Customer - focus on customer retention

Quote from Scott Cook, photo credit:
/creativegem_designs/9402734153/, Sweet Dreamz Design, cc 2.0

The emphasis on “going viral” at the expense of retention
could be killing startups.

“Rapid user growth followed by rapid user attrition is an indicator of unsustainable growth,” argues Jonathan Quint of Quint Growth.

Tech history is littered with examples of companies that started strong but couldn’t retain its user base and flamed out. The story is often the same: A campaign is rolled out to sign up as many new members as possible, with an incentive to those members to sign up as many of their friends as possible.

The product is new and exciting and the company experiences remarkable short-term growth. However, users eventually realize that the product didn’t really offer anything new to the table, or promised new technology didn’t really deliver. The problem can usually be attributed to the company’s technology not yet being ready to retain users.

“If your invites,” explains Quick of a company called Viddy where this exact thing happened, “have an acceptance rate that is quick enough, your monthly active user numbers will continue to grow even if you have zero retention past the first-use of your app/site. Growth of the high virality, low retention type is almost always unsustainable as the viral loops being exploited to attain quick virality eventually expire.”

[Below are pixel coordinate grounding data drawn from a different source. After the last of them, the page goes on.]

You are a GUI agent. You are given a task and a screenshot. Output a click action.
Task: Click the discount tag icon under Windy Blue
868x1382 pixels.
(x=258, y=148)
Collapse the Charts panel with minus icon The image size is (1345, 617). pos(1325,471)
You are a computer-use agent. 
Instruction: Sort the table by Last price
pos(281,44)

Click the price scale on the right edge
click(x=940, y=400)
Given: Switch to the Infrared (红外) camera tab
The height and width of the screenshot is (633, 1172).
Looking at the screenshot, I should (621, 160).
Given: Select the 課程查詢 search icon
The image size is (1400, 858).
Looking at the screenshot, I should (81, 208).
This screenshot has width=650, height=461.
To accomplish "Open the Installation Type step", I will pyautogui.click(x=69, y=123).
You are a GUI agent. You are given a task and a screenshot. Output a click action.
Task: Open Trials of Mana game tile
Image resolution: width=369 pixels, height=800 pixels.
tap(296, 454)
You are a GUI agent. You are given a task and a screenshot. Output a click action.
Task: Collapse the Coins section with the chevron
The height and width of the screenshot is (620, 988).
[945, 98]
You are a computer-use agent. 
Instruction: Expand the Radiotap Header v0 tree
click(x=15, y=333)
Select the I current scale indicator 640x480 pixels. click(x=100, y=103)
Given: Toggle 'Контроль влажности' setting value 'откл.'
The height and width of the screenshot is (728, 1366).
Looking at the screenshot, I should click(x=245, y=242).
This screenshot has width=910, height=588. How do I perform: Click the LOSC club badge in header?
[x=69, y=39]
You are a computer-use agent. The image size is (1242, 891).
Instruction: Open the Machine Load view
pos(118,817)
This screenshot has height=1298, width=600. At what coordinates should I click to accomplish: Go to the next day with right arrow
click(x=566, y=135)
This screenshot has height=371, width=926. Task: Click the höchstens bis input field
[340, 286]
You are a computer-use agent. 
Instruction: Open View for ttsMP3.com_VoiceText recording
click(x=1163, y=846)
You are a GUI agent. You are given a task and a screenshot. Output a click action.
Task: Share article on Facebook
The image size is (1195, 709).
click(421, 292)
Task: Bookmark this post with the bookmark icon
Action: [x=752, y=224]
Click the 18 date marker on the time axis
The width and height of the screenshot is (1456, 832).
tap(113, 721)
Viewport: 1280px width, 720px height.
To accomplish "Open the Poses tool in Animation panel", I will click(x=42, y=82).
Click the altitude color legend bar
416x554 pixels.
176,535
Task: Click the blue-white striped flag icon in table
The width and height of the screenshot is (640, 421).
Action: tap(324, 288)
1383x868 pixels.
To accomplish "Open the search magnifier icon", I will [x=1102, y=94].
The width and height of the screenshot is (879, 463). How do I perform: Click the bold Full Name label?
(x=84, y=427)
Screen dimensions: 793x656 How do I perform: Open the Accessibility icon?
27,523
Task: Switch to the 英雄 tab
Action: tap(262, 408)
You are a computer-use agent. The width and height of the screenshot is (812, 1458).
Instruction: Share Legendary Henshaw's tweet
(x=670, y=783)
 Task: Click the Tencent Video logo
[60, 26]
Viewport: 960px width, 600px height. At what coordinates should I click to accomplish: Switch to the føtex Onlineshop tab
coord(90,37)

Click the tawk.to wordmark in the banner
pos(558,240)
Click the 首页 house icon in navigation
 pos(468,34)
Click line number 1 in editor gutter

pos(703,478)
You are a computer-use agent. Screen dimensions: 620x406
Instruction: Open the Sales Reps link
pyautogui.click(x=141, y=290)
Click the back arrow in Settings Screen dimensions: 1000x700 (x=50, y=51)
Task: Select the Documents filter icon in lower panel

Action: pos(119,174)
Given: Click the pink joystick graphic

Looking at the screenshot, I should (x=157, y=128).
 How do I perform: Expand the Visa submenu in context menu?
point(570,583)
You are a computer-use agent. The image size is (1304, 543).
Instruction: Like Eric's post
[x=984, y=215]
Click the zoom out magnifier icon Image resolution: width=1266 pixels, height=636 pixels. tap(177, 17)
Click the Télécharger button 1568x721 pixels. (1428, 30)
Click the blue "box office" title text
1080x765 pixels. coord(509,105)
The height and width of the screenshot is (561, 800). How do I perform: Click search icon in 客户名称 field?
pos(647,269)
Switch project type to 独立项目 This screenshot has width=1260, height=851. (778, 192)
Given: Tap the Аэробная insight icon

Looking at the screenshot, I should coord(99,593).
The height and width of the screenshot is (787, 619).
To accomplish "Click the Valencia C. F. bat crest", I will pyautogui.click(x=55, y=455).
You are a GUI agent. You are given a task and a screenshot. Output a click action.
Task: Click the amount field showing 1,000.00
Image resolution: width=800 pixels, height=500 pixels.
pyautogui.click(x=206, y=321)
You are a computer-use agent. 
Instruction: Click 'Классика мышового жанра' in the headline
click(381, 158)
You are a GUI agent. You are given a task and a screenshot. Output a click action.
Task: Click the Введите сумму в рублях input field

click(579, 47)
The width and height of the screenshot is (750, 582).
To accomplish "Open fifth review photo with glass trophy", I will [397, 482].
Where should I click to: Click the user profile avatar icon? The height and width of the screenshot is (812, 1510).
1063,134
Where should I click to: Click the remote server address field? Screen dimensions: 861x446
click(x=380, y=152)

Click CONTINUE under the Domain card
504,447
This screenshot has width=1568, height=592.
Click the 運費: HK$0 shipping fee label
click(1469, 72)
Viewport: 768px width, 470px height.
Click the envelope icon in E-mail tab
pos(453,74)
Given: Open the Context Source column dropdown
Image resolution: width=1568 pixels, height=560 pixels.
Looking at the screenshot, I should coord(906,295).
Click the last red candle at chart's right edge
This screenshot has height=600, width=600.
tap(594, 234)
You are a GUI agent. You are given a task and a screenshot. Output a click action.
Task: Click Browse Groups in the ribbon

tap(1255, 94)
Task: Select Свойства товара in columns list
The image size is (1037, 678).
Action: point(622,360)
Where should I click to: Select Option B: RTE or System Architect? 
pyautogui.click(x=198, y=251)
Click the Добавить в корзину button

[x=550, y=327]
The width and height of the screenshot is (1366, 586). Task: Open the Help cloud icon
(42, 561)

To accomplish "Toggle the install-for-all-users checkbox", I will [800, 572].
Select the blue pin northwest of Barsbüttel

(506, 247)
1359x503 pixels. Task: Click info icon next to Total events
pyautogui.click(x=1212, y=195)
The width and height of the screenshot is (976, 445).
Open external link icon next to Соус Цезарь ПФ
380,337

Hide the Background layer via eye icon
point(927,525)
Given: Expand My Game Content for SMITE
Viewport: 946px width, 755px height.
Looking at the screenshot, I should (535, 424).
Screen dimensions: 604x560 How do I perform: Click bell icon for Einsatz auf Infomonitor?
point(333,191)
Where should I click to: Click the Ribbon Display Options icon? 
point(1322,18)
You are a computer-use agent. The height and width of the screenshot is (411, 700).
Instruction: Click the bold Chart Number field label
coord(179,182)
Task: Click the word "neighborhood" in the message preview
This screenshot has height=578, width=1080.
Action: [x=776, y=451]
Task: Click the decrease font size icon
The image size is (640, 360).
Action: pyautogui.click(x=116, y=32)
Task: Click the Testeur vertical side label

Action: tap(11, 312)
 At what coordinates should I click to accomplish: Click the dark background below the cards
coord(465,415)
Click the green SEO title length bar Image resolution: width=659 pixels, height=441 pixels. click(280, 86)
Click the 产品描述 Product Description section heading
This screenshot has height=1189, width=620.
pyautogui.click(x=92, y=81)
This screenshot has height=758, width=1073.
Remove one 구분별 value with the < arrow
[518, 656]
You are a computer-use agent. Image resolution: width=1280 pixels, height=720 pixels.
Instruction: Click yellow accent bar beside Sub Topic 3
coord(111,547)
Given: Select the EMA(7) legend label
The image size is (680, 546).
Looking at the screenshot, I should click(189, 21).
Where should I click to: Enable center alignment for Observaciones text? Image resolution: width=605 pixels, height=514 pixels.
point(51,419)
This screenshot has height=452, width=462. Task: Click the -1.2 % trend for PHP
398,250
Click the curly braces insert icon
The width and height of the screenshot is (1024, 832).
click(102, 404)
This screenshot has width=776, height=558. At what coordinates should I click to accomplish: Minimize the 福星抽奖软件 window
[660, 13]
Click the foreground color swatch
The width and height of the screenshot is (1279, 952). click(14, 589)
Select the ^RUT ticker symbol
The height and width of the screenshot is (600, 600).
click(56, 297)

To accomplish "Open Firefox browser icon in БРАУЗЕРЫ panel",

This isn’t only emblematic of the tech industry. Among the most public and well-known examples of high-virality, low-retention failures are professional sports leagues. Millions tuned into Week 1 of the XFL, realized the produce sucked and never tuned in again, and the league died one year into its three-year TV contract. The old NASL set American soccer back several decades with its Cosmos-and-expansion-fee financial model.

There’s a fine line separating viral and virulent. Going viral is fine, but it’s meaningless without a plan to secure those users for the long haul. This is something FlockData can help you with.

With cluster and graph analysis, FlockData allows you to segment your customer base into cohorts, which allow you to determine which users are likely to churn. With that analysis, your organization can prepare strategies to cater to the customers likely to renew while gathering feedback to potentially retain those who are not.

As Quint simply states, “If you have high retention and no virality you will sustainably grow your user-base over time. If you have high virality and no retention you will not.”